Paul’s image, able to disguise himself as an angel of light; 2 Corinthians
11:14), is always hard at work to make this process of discernment a difficult one,
since in our culture bad sinful things are presented as good wholesome
things. How then can we distinguish the
truly wholesome from the only apparently wholesome? The poisonous things in our medicine cabinets
are labelled as poisonous, but not the poisonous things in our culture. There some things are poisonous that have
been convincingly labelled as good medicine.

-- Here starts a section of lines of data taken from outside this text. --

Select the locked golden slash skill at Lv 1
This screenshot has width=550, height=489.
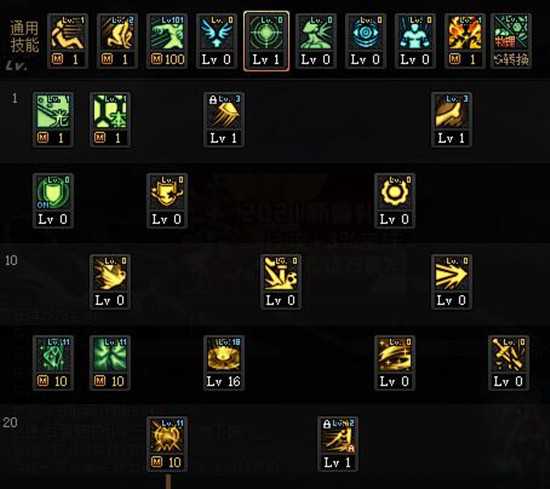[224, 120]
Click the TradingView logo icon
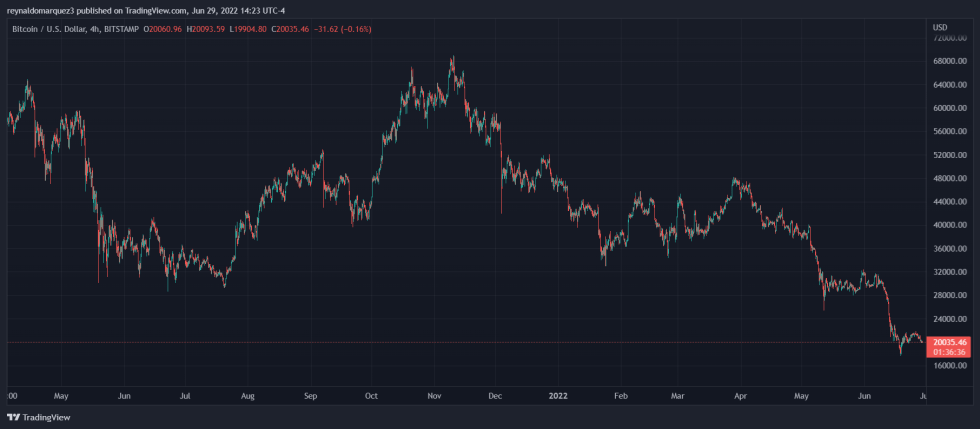The height and width of the screenshot is (429, 980). [x=13, y=418]
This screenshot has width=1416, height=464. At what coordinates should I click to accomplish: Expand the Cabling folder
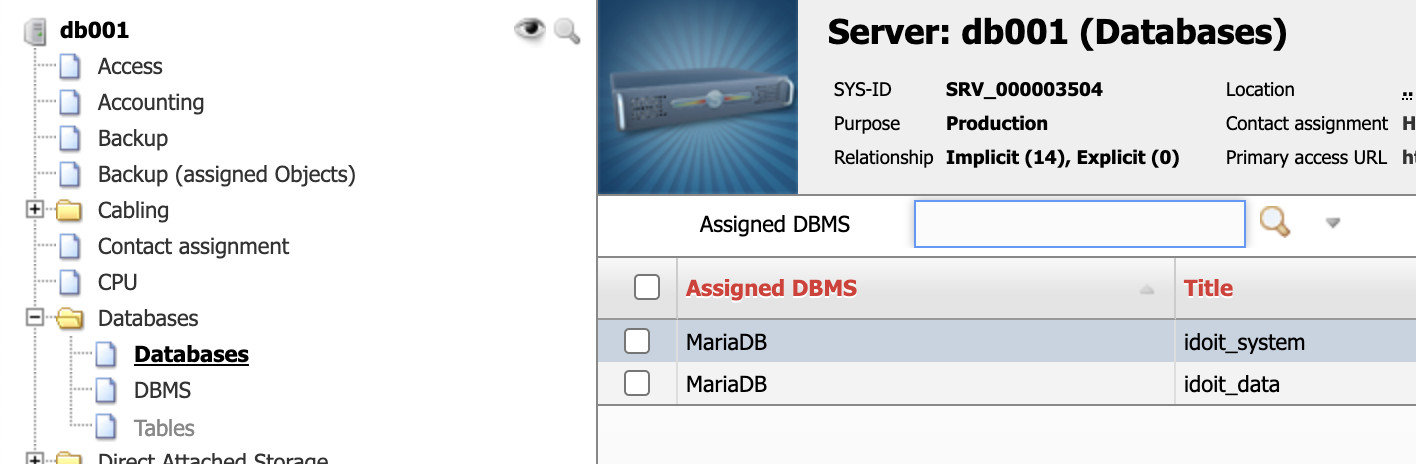coord(35,210)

What then can we do? In the case
our current cultural controversy, how can we decide whether or not acceptance
of the homosexual agenda represents openness to the Spirit or capitulation to
the spirit of the age? Are we left
entirely at the mercy of our own little wisdoms, or (God save us) the
pronouncements of sociological “experts”?
Happily,
no. In every time and every culture in
which we find ourselves, we have a trans-cultural norm to guide us, a
plumb-line to hang against our culture to determine if it is straight or
crooked. That plumb-line is our Holy
Tradition, and it can be accessed through the Scriptures and the Fathers. In other words, by an appeal to our
past. Tradition is not an oppressive
tyrant (as some suppose it to be), because it liberates us from the more
oppressive tyranny of the present fads and fashions. Every age has its own blind spots. Every age thought that its fashions and fads
were the latest truths, exciting and liberating discoveries gifted to them from
the surrounding culture, deeper insights from the Gospel that previous ages
somehow missed. They were wrong, and the
passing of time revealed these errors to be—well, erroneous. But to those then living under the tyranny of
fashion and the spirit of the age, these errors seemed to be so obviously
true. That is why we need something that
stands apart from the current zeitgeist—like
our Holy Tradition. The Tradition in our
past turns out to be the only way to be truly and safely open to the future.
Obviously
those still under the tyranny of each age’s zeitgeist
will denounce appeal to the past as blind fundamentalism, and as contrary to
the deepest truths of the Gospel which our secular age now offers as a
gift. It has ever been so. But if we would remain true to Christ and
preserve His unchanging Gospel for coming generations, we must firmly resist
the siren song of our secular and ever-shifting age, and stand with the
Scriptures and the Fathers. This is not
fundamentalism, but faithfulness. And it
is the only way to preserve the Gospel in interesting times.